All that I know about Ataat is that when the obedience to Allah and Prophets is on one hand and obedience to the ruler on the other, you forget about the ruler and obey the Prophet and Allah. This has been very clearly mentioned. So Ulil Amr stands higher than husbands or other relatives whom you should obey normally.
I mean, I refer to the verse of the Holy Quran Allah Ta’ala categorically tells you that you should obey Allah, His Prophet and your ruler, the established government or the established sovereign. And then it says, If you disagree on something, then refer the matter to God and to the Holy Prophet and where the Ulil Amr disagrees with Prophet or with Allah, you must not obey him but obey the Prophet and Allah. So it is so clear that whenever two orders contradict each other, one from Allah and one from Ulil Amr, you are free there to reject the orders of the authority. Another question comes, to what extent? Where it is obligatory to reject and where it is only a choice with you to reject. They are two different situations.

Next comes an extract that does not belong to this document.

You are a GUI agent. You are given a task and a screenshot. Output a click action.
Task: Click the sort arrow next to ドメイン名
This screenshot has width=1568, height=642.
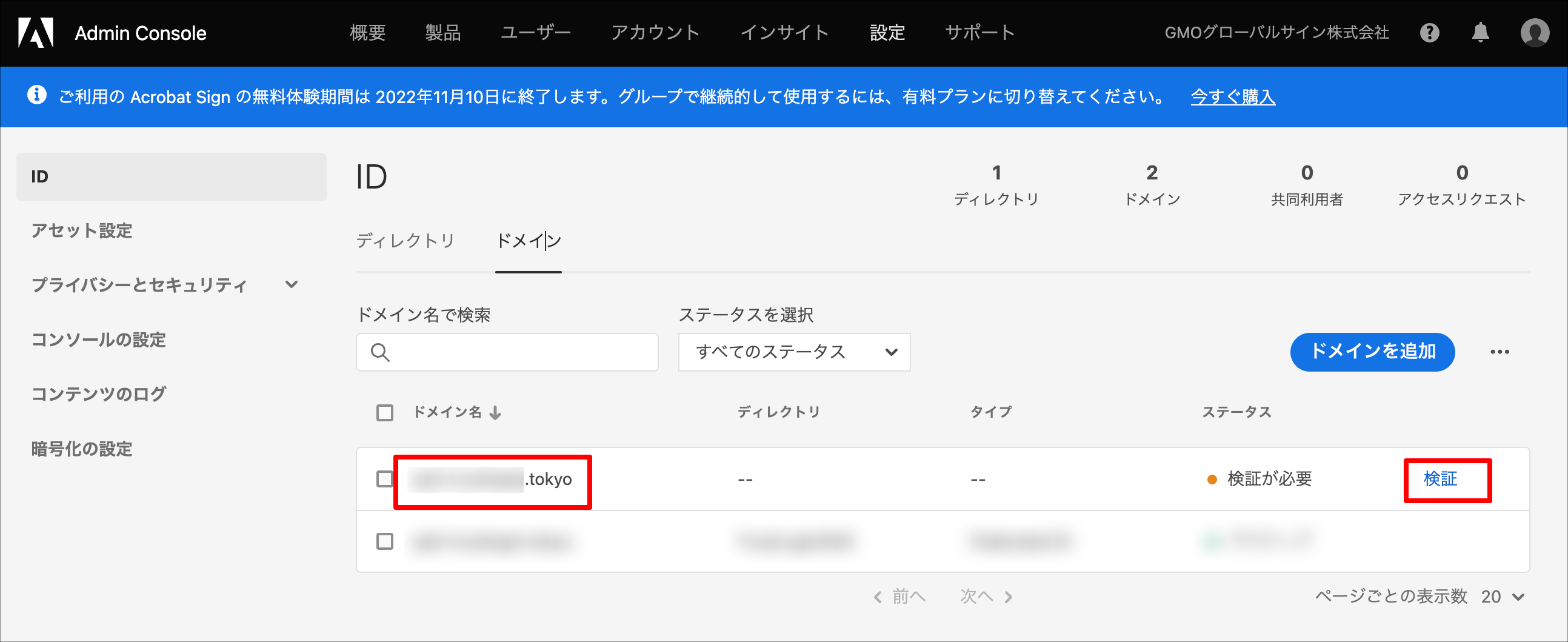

Now in the beginning of Islam, the Muslims could not raise the cry of Allahu Akbar. The slogan of Allahu Akbar could not be raised audibly for the other people. And because there was oppression and people would not permit that. Now here is a situation where there was a contradiction between two orders. The order of the elders of Mecca and the order of Allah. But Huzoor-e-Akram never defied that to the extent or exhorted his people to defy that to the extent that you should go and walk into the street and say Allahu Akbar, it doesn’t make any difference. But when it was said, they were forced to say, no no, to say, to desist from declaring La ilaha illallah Muhammadur Rasulullah, then they were told positively to disobey that order. So despite the fact that they were not bound by Allah to obey even in the first instance.
But in the first instance, the order was of such a nature that it was not necessary for every Muslim to declare Allahu Akbar in loud terms. They said Allahu Akbar, they could say Allahu Akbar even quietly. But to denounce the Kalima, La ilaha illallah Muhammadur Rasulullah, is quite a different thing. So there they were not permitted to do that. Whatever the extent of torture or threat from the opposition was, they were not permitted.
So this is exactly why I told the Jamaat to desist from saying Azaan if they are ordered not to say that. Not because we accept that right. Any Ahmadi has a right to say Azaan and he may start doing it. But we don’t forego the right. But as A.S. at one stage desisted from saying Allahu Akbar loudly, so if we do that there is no harm. But I told all Ahmadis in Pakistan that even if you are slaughtered to the last man and child, you must not denounce the Kalima La ilaha illallah Muhammadur Rasulullah because this is the Sunnah. So there are places where you have the right to disobey. Whether that right is to be exerted or not, that is your choice.
But there are places where you have a right to disobey and it is not your choice. You have to use that right. That distinction has to be made by the Imam or the Khalifa of the time, which order belongs to which category.